--- THE INPUT ---
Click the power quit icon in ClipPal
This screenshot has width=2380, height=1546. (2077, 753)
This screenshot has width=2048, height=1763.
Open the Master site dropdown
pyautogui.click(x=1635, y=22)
---
Could you reproduce every record above exactly as it stands?

**WRITTEN RESPONSE**
Click the power quit icon in ClipPal
This screenshot has width=2380, height=1546. (2077, 753)
This screenshot has width=2048, height=1763.
Open the Master site dropdown
pyautogui.click(x=1635, y=22)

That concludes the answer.